Tra gli esempi citati c’è Piazza Acquaverde, dove alla prevista riqualificazione pedonale davanti alla stazione di Principe si affianca la realizzazione di un silos da circa 130 posti auto. Per l’Ecoistituto, la scelta riflette una politica ancora troppo orientata all’automobile. Il rilancio del trasporto pubblico, a partire da AMT, dovrebbe invece rappresentare una delle infrastrutture centrali della transizione ecologica della città.
Positivo, invece, il giudizio sul nuovo parco di Piazzale Kennedy, considerato un importante intervento di restituzione di spazio verde e di socialità alla zona della Foce. Anche in questo caso, però, l’associazione invita a superare il modello secondo cui il verde viene inserito solo dopo aver definito le altre infrastrutture.
Attenzione anche alla Valletta Carbonara, trasformazione considerata una grande opportunità per Genova. L’Ecoistituto chiede maggiore trasparenza sulle modifiche al progetto originario, sui costi e sulle soluzioni previste per il verde e gli spazi pubblici.
Particolarmente significativo, infine, il caso dei Giardini Edoardo Sanguineti di viale Bracelli, a Marassi, dove due grandi pini sono stati abbattuti mentre un terzo è stato salvato e sottoposto a monitoraggio. La vicenda, secondo l’associazione, pone una questione più generale: prima di eliminare alberi adulti, devono essere valutate e documentate tutte le possibili alternative tecniche.
L’Ecoistituto ricorda infatti che un albero maturo non può essere equiparato a un giovane esemplare appena piantato. Ombra, raffrescamento, assorbimento della CO₂, biodiversità e capacità di trattenere le acque sono servizi ecosistemici che richiedono anni per essere ricostituiti.
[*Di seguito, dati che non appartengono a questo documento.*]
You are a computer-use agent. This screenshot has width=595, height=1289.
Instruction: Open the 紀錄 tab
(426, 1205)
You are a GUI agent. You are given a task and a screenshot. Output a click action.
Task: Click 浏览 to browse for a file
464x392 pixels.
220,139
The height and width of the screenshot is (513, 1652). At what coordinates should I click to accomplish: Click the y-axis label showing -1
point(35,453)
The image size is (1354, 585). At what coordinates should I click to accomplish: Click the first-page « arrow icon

In questo senso, le ricerche del CNR sul ruolo della copertura arborea nelle città confermano l'importanza degli alberi nella mitigazione delle temperature e nella protezione durante le ondate di calore. Per l’Ecoistituto, il verde urbano deve quindi essere considerato una vera infrastruttura climatica, ambientale e sanitaria, non un semplice elemento decorativo.
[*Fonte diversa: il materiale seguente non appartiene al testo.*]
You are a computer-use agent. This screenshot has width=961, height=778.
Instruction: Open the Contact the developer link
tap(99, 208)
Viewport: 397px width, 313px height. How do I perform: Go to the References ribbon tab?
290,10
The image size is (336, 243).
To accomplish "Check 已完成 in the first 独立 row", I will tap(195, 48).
Da qui la richiesta di cambiare anche i criteri di compensazione: non basta sostituire un albero abbattuto con uno nuovo, ma occorre valutare dimensioni, chioma, ombra, capacità di raffrescamento, valore ecologico, paesaggistico e sociale.
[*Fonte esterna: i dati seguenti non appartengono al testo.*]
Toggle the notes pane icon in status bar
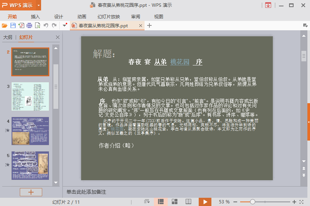This screenshot has width=310, height=206. (x=147, y=202)
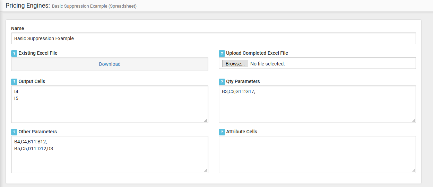This screenshot has height=187, width=433.
Task: Download the existing Excel file
Action: pyautogui.click(x=110, y=64)
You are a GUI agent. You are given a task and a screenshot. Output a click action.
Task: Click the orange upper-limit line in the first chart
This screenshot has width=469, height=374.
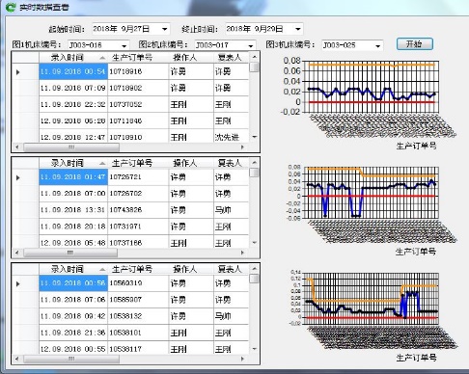(372, 65)
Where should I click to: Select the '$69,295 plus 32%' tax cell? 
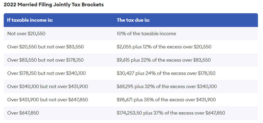166,86
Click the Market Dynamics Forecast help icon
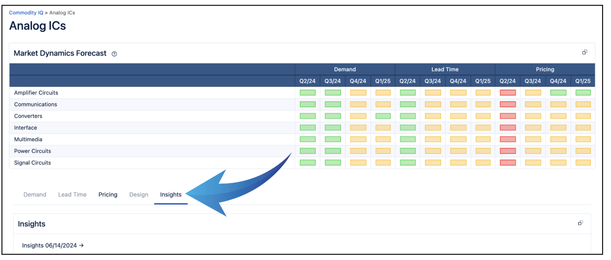The image size is (611, 260). [x=114, y=54]
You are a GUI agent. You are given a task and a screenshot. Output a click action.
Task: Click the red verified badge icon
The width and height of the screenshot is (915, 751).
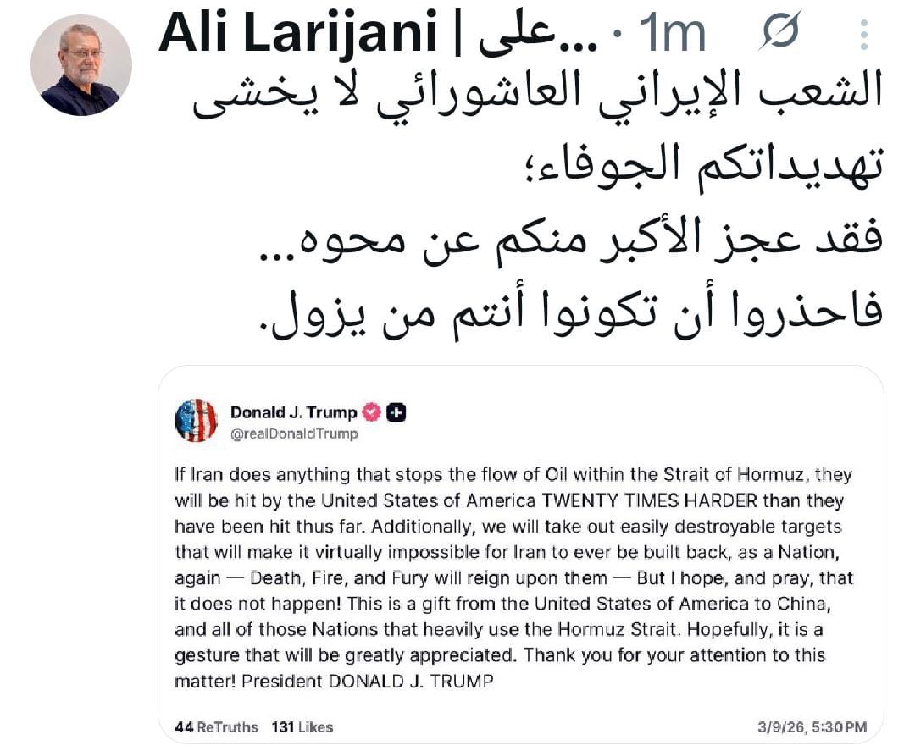(372, 412)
L’associazione chiede inoltre procedure più trasparenti per gli abbattimenti, pubblicazione delle perizie agronomiche e delle alternative tecniche, maggiore coinvolgimento della Consulta del Verde, controlli durante i cantieri, risorse dedicate alla manutenzione e una politica strutturale di depavimentazione.
La sfida, conclude l’Ecoistituto ReGe, è fare del nuovo Piano del Verde una politica trasversale, collegata al PUC, alla mobilità, alle politiche climatiche e alla salute pubblica. L’obiettivo non dovrebbe essere semplicemente piantare più alberi, ma progettare una città capace di riconoscere e preservare il valore di quelli che già possiede.